А нас голыми угонят на завод и в награду каждому
поставят свежий крест осиновый...
Федосейка отер красное лицо рукавом драного полушубка. Несколько мгновений тянулось молчание. Мужики слушали разинув рты. Слышно было, как
булькала вода в канавке. Затем разом закричали:
- Разве можно это стерпеть? Где же правда? Бояре правду в болото закопали! Не смеют нас с земли сводить! Нет такого указа! Не покоримся!
Рябой сутулый мужик предложил послать челобитчиков к царю.
- А толку от этого много ли? - возражали ему. - Челобитчиков схватят для сыску и допросу и когда еще выпустят...
Опять загалдели мужики, и встал сидевший на бревне старый Савута Сорокодум. Свисавшие из-под колпака седые волосы от времени покрылись
зеленым налетом, как мшиные охлопья на старых елях. Савута помахал костылем.
- Послушайте мине, робятушки. Кто мине может от пашни оторвать и на заводы услать? Да я свежей мозолью семь десятков лет распахивал
пашенку.
Здесь раньше мокрядь была. Я от маметака <От маметака - от тех лет, когда счет годам начался.> помню, как по этим лесам, где исстари соха,
и коса, и топор ходят, все отцы и деды наши расчищали буреломы, секли деревья. Все эти земли до пустоши Заклюки и речки Заключки наши мужики
пеньковские распахали. А коли приказчик Меренков похваляется, что нас от пашни оторвет и на плавильни угонит, так нам одно осталось взяться за
топоры...
Савута опустился на бревно и, качая лохматой седой головой, долго сердито стучал костылем.
- За топоры! Заложим засеки! Поставим дозоры, подымем другие деревни!
Кто может нас от пашни оторвать, если мы к пашне привычны и оброк платим?
Пускай кузнецы нам сготовят рогатины, копья и вилы, и мы уйдем дальше в лес; а в случае нас будут дальше теснить, двинемся к Сибири на
вольные земли.
Глава 5
ДЕД ТИМОФЕЙКА ЧУДЬ-ПАЛА
Близ пруда на опушке рощи чернела кузница. Дыры в стенах ярко переливались огнями. Из отверстия на крыше валил черный дым. Из кузницы
слышалось пыхтенье мехов и ровные удары тяжелого молота.
Крестьяне без нужды воздерживались ходить в кузницу, потому что дед Тимофейка не очень жаловал, когда его отрывали от работы. Он в сердцах
способен был облаять и швырнуть чем придется в непрошеного гостя. "Будешь под руку говорить - сожгу железо, - говаривал он в гневе. - А сожжешь
железо, ничем уж не исправишь, и заместо топора выйдет только дрючок".
Три крестьянина подошли к кузне. Первый толкнул дверь. Со скрипом натянулась веревка с тяжелым камнем на конце, и дверь громко
захлопнулась.
Вошедшие стали у самой двери.
Дед Тимофейка, приземистый, с широкими плечами и длинными руками, возился подле наковальни. Ободранный кожаный передник защищал его грудь.
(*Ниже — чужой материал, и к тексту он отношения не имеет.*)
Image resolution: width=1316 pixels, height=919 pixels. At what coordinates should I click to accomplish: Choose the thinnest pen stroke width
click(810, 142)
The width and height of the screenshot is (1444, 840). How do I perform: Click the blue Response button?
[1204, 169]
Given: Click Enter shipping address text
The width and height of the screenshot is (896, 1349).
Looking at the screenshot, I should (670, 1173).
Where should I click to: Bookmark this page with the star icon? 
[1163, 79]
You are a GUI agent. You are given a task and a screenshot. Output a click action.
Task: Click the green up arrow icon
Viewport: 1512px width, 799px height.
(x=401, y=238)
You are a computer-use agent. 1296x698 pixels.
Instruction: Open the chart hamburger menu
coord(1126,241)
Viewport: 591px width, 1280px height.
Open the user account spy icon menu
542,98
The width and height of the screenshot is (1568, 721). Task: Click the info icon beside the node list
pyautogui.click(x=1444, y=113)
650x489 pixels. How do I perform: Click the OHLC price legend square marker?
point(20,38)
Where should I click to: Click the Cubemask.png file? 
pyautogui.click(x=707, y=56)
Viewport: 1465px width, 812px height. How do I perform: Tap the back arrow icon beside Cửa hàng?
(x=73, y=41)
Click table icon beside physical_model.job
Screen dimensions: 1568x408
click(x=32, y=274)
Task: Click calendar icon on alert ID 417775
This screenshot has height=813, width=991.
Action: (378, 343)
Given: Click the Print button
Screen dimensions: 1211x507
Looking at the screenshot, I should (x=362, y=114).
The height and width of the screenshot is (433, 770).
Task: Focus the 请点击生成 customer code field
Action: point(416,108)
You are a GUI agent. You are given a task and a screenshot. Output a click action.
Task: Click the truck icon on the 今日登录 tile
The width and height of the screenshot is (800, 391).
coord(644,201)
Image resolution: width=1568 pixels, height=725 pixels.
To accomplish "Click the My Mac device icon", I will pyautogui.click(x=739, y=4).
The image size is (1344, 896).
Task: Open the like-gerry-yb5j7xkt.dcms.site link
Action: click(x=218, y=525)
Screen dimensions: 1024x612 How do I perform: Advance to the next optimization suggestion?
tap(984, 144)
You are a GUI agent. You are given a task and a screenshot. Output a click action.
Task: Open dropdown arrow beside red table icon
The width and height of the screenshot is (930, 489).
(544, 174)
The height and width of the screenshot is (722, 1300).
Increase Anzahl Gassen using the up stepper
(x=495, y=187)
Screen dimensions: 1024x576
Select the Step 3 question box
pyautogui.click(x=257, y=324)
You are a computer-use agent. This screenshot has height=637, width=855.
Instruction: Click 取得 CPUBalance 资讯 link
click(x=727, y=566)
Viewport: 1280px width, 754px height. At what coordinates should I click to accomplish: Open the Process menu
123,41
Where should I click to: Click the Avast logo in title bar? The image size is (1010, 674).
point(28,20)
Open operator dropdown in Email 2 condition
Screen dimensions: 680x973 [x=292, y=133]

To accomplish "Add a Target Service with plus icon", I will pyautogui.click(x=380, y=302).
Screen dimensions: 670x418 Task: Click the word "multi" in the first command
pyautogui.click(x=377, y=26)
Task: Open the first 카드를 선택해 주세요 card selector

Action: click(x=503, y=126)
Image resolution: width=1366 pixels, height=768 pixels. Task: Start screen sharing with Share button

На взъерошенные длинные волосы он наискось нахлобучил остроконечную шапку.
В правой руке он держал небольшой молоток - ручник <Р у ч н и к - небольшой молоток, которым работает кузнец-мастер, указывая, куда должен
бить помощник, молотобоец, ударяющий тяжелым молотом - балдой или кувалдой.>, в левой - клещи. Он ловко орудовал клещами, подвигая то вправо, то
влево раскаленную докрасна железную полосу.
Рядом стоял Касьян в выцветшей пестрядинной рубахе, тоже с кожаным передником на груди.